Manju (Sridevi plays her with electrifying energy) is the soul of Pankaj Parashar’s ChaalBaaz that completes 30 years this December.
There’s identical twin Anju too (poor little rich girl, born to be tortured by Evil Uncle and Aunt, and Sri goes demure with a vengeance here). Following the Holy Grail of Bollywood Twin Fates, Manju and Anju swap places, and Manju brings down the house (of horrors) on greedy uncle Tribhuvan (Anupam Kher looks super slimy) and sadistic aunt Amba (Rohini Hattangadi’s career-best after her turn as Mother of the Nation Kasturba). Manju has a whole arsenal of whips, quips, customised martial arts and bad make-up tricks — and not to forget an over-the-top take on Raaj Kumar — to make Mr & Mrs Tribhuvan quake.
Even Amba’s creepy nephew Balma (Shakti Kapoor is appropriately sleazy) learns his lesson, before he hatches his POA.
Meanwhile, boring Anju is timidly falling for the alcoholic at Manju’s slum, Jaggu (Rajinikanth is competent here, but Sri is the superstar and no one forgets it). Manju, meanwhile, gets a well-heeled beau, Suraj (Sunny Deol plays the progressive guy content to play second fiddle to Manju). The men do pitch in with their fists and kicks when the action gets intense and Manju needs the boys, but the film, frankly, is all about Sri.

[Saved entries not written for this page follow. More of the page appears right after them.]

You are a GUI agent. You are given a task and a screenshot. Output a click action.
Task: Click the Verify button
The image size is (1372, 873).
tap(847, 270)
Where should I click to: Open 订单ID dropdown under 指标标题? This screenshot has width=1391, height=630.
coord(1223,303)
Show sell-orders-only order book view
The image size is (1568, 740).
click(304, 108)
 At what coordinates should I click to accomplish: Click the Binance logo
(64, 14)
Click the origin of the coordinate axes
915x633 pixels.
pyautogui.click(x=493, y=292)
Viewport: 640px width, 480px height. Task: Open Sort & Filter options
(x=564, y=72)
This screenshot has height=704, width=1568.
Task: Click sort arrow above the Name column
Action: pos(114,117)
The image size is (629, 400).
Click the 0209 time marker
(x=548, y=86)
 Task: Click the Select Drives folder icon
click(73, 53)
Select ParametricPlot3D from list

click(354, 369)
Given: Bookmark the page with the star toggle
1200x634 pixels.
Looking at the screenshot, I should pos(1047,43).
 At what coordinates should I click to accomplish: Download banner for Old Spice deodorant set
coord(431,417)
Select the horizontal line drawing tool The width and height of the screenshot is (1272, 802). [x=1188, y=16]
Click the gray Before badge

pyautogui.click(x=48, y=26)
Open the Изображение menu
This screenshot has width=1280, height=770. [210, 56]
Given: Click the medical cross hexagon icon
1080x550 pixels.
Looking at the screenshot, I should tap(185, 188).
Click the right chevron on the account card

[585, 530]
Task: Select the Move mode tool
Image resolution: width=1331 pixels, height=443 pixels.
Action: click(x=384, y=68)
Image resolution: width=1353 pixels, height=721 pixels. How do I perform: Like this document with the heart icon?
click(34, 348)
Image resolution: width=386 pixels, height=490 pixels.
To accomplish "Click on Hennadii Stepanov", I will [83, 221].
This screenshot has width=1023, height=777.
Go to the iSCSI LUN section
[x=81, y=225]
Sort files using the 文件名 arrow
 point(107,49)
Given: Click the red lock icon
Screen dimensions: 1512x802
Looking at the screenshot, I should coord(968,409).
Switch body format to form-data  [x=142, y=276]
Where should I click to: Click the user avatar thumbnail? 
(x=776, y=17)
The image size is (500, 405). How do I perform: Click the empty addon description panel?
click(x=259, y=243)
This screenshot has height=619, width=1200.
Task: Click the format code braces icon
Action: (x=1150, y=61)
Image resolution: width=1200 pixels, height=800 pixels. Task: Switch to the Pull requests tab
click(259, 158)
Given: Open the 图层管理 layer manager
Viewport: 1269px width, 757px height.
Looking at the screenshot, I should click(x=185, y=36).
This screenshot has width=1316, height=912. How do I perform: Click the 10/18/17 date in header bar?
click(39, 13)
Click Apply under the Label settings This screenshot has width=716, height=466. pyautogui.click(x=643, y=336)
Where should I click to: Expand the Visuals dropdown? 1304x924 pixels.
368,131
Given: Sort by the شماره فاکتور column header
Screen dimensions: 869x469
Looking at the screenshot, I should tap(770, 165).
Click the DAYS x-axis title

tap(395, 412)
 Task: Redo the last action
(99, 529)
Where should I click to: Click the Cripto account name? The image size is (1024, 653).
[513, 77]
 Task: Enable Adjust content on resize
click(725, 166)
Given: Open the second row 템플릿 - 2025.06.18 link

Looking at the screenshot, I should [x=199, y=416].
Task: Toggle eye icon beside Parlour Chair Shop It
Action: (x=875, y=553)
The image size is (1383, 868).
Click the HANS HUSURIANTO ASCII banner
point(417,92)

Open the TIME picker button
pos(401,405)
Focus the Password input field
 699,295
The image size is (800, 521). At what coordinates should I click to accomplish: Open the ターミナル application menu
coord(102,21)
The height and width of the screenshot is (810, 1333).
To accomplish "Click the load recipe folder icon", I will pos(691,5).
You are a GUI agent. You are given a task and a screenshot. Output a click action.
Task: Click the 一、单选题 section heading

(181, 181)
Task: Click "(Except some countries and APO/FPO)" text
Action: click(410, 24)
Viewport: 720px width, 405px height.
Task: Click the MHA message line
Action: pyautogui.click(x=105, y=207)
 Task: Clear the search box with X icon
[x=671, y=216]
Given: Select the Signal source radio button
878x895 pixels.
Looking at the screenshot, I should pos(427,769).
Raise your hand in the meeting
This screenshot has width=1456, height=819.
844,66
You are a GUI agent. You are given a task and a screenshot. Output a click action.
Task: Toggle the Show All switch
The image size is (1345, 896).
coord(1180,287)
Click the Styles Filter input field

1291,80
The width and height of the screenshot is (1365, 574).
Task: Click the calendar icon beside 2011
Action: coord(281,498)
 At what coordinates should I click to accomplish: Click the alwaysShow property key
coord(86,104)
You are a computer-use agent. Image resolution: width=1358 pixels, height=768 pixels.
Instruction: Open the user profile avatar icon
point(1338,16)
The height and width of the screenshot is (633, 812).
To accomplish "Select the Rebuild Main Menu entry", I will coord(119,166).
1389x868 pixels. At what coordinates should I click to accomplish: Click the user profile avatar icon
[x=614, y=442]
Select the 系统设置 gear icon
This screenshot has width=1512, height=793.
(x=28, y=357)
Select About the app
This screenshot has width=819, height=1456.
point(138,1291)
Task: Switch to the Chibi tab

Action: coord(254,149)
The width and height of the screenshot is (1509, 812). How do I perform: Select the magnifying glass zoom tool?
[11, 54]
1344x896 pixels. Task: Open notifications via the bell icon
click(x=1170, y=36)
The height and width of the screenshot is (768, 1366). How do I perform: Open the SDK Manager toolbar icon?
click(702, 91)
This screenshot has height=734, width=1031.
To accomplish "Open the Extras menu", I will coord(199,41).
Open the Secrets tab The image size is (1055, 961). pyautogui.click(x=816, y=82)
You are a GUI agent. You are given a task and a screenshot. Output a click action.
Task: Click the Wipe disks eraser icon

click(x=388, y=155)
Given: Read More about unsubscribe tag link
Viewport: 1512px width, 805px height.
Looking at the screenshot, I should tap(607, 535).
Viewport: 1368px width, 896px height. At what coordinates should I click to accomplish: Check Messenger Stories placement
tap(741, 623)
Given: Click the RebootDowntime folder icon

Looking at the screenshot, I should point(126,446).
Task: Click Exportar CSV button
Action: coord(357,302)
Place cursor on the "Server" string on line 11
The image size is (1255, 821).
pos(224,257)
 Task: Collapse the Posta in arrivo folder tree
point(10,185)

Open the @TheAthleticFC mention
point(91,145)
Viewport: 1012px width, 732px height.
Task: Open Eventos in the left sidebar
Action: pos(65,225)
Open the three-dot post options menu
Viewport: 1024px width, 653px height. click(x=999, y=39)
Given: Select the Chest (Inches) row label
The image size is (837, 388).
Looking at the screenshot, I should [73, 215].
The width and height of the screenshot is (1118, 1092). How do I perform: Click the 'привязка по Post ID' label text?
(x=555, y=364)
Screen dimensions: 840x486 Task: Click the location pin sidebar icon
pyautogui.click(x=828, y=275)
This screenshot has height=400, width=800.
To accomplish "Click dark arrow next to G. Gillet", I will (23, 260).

Coming on the heels of her September superhit Chandni, ChaalBaaz made Sri the undoubted empress of Hindi cinema. And here, Parashar gave her plenty to do. By 1989, many actors had twinned in Hindi cinema, from Dilip Kumar to Hema Malini to Baby Sonia (child artiste Neetu Singh). What Sri brought to the well-worn route was a sparkling freshness and droll sense of comedy that only she could pull off.
So there’s Sri, wearing a raincoat and a droll expression, dancing to Na Jaane Kaha Se Aaayi Hai (one of LP’s later chartbusters sung by Kavita Krishnamurti and Amit Kumar) like there’s no tomorrow.
There’s Deol, there are scores of background dancers, biker boys, a full circus. But honestly, one remembers only Sri. As in the song, so in the film.